Records supplied =>
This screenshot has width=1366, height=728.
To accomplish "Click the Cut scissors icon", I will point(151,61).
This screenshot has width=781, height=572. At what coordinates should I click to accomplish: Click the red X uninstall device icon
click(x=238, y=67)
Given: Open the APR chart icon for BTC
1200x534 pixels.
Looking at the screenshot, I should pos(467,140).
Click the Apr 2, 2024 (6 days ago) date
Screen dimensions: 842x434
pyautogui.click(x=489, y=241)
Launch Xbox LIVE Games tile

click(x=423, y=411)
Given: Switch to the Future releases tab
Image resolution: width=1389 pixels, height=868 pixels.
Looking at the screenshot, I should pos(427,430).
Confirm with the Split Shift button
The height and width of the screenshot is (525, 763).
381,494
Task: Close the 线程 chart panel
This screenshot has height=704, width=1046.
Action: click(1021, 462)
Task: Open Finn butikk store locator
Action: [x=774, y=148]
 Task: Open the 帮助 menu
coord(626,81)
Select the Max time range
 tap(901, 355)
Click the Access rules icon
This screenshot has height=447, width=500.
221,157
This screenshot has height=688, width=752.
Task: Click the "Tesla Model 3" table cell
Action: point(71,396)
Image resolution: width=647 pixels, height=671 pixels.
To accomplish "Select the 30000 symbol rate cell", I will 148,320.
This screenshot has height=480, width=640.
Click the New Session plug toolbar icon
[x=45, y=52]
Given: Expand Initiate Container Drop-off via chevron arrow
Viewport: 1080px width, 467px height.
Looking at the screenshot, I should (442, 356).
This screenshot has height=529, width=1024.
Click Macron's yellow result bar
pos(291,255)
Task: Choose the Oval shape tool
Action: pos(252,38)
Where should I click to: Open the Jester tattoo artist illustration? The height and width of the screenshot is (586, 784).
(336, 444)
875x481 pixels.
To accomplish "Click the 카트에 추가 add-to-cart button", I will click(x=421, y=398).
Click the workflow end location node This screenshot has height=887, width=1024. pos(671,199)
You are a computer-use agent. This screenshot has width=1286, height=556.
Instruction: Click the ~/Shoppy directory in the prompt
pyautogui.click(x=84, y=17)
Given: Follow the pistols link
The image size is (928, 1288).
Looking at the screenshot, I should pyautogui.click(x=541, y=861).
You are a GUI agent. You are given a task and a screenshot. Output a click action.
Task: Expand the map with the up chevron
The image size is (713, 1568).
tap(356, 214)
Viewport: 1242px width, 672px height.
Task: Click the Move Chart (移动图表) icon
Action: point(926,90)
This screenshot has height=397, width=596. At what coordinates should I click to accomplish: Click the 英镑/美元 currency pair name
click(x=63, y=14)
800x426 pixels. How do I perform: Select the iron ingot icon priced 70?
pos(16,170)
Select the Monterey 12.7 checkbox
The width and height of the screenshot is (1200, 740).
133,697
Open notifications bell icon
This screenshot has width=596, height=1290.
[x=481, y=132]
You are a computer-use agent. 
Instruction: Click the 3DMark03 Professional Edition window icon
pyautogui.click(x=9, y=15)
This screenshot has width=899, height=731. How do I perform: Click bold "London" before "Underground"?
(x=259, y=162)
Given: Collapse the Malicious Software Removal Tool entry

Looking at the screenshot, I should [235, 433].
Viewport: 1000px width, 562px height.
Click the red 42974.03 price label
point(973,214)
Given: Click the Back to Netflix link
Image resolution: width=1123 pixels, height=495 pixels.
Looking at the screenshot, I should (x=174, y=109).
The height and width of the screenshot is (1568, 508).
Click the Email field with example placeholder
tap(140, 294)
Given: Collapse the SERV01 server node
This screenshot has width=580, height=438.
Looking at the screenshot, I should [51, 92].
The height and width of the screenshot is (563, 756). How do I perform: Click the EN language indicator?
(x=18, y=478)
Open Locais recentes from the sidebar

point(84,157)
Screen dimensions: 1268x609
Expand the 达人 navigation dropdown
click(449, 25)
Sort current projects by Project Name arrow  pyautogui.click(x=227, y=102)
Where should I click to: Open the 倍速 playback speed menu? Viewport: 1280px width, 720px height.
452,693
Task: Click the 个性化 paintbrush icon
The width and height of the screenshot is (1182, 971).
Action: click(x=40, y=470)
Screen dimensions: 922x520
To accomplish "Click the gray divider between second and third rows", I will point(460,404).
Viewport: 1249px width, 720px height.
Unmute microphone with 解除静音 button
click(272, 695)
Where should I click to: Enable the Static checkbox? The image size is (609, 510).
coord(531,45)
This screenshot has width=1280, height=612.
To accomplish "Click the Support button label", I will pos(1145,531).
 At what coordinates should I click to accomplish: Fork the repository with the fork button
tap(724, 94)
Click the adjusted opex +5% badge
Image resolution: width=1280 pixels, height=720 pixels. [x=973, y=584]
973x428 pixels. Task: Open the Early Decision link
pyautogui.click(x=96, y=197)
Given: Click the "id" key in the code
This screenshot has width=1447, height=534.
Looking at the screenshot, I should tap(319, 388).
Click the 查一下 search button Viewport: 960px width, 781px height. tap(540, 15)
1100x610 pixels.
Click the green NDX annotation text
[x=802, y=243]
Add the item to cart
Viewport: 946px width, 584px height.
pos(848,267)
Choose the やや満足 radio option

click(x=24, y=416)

Work instructions => What's needed is a word-for-word restatement of all the entries.

Result below =>
This screenshot has width=1366, height=728.
To accomplish "Click the Cut scissors icon", I will point(151,61).
This screenshot has width=781, height=572. At what coordinates should I click to accomplish: Click the red X uninstall device icon
click(x=238, y=67)
Given: Open the APR chart icon for BTC
1200x534 pixels.
Looking at the screenshot, I should pos(467,140).
Click the Apr 2, 2024 (6 days ago) date
Screen dimensions: 842x434
pyautogui.click(x=489, y=241)
Launch Xbox LIVE Games tile

click(x=423, y=411)
Given: Switch to the Future releases tab
Image resolution: width=1389 pixels, height=868 pixels.
Looking at the screenshot, I should pos(427,430).
Confirm with the Split Shift button
The height and width of the screenshot is (525, 763).
381,494
Task: Close the 线程 chart panel
This screenshot has height=704, width=1046.
Action: click(1021, 462)
Task: Open Finn butikk store locator
Action: [x=774, y=148]
 Task: Open the 帮助 menu
coord(626,81)
Select the Max time range
 tap(901, 355)
Click the Access rules icon
This screenshot has height=447, width=500.
221,157
This screenshot has height=688, width=752.
Task: Click the "Tesla Model 3" table cell
Action: point(71,396)
Image resolution: width=647 pixels, height=671 pixels.
To accomplish "Select the 30000 symbol rate cell", I will 148,320.
This screenshot has height=480, width=640.
Click the New Session plug toolbar icon
[x=45, y=52]
Given: Expand Initiate Container Drop-off via chevron arrow
Viewport: 1080px width, 467px height.
Looking at the screenshot, I should (442, 356).
This screenshot has height=529, width=1024.
Click Macron's yellow result bar
pos(291,255)
Task: Choose the Oval shape tool
Action: pos(252,38)
Where should I click to: Open the Jester tattoo artist illustration? The height and width of the screenshot is (586, 784).
(336, 444)
875x481 pixels.
To accomplish "Click the 카트에 추가 add-to-cart button", I will click(x=421, y=398).
Click the workflow end location node This screenshot has height=887, width=1024. pos(671,199)
You are a computer-use agent. This screenshot has width=1286, height=556.
Instruction: Click the ~/Shoppy directory in the prompt
pyautogui.click(x=84, y=17)
Given: Follow the pistols link
The image size is (928, 1288).
Looking at the screenshot, I should pyautogui.click(x=541, y=861).
You are a GUI agent. You are given a task and a screenshot. Output a click action.
Task: Expand the map with the up chevron
The image size is (713, 1568).
tap(356, 214)
Viewport: 1242px width, 672px height.
Task: Click the Move Chart (移动图表) icon
Action: point(926,90)
This screenshot has height=397, width=596. At what coordinates should I click to accomplish: Click the 英镑/美元 currency pair name
click(x=63, y=14)
800x426 pixels. How do I perform: Select the iron ingot icon priced 70?
pos(16,170)
Select the Monterey 12.7 checkbox
The width and height of the screenshot is (1200, 740).
133,697
Open notifications bell icon
This screenshot has width=596, height=1290.
[x=481, y=132]
You are a computer-use agent. 
Instruction: Click the 3DMark03 Professional Edition window icon
pyautogui.click(x=9, y=15)
This screenshot has width=899, height=731. How do I perform: Click bold "London" before "Underground"?
(x=259, y=162)
Given: Collapse the Malicious Software Removal Tool entry

Looking at the screenshot, I should [235, 433].
Viewport: 1000px width, 562px height.
Click the red 42974.03 price label
point(973,214)
Given: Click the Back to Netflix link
Image resolution: width=1123 pixels, height=495 pixels.
Looking at the screenshot, I should (x=174, y=109).
The height and width of the screenshot is (1568, 508).
Click the Email field with example placeholder
tap(140, 294)
Given: Collapse the SERV01 server node
This screenshot has width=580, height=438.
Looking at the screenshot, I should [51, 92].
The height and width of the screenshot is (563, 756). How do I perform: Click the EN language indicator?
(x=18, y=478)
Open Locais recentes from the sidebar

point(84,157)
Screen dimensions: 1268x609
Expand the 达人 navigation dropdown
click(449, 25)
Sort current projects by Project Name arrow  pyautogui.click(x=227, y=102)
Where should I click to: Open the 倍速 playback speed menu? Viewport: 1280px width, 720px height.
452,693
Task: Click the 个性化 paintbrush icon
The width and height of the screenshot is (1182, 971).
Action: click(x=40, y=470)
Screen dimensions: 922x520
To accomplish "Click the gray divider between second and third rows", I will point(460,404).
Viewport: 1249px width, 720px height.
Unmute microphone with 解除静音 button
click(272, 695)
Where should I click to: Enable the Static checkbox? The image size is (609, 510).
coord(531,45)
This screenshot has width=1280, height=612.
To accomplish "Click the Support button label", I will pos(1145,531).
 At what coordinates should I click to accomplish: Fork the repository with the fork button
tap(724, 94)
Click the adjusted opex +5% badge
Image resolution: width=1280 pixels, height=720 pixels. [x=973, y=584]
973x428 pixels. Task: Open the Early Decision link
pyautogui.click(x=96, y=197)
Given: Click the "id" key in the code
This screenshot has width=1447, height=534.
Looking at the screenshot, I should tap(319, 388).
Click the 查一下 search button Viewport: 960px width, 781px height. tap(540, 15)
1100x610 pixels.
Click the green NDX annotation text
[x=802, y=243]
Add the item to cart
Viewport: 946px width, 584px height.
pos(848,267)
Choose the やや満足 radio option

click(x=24, y=416)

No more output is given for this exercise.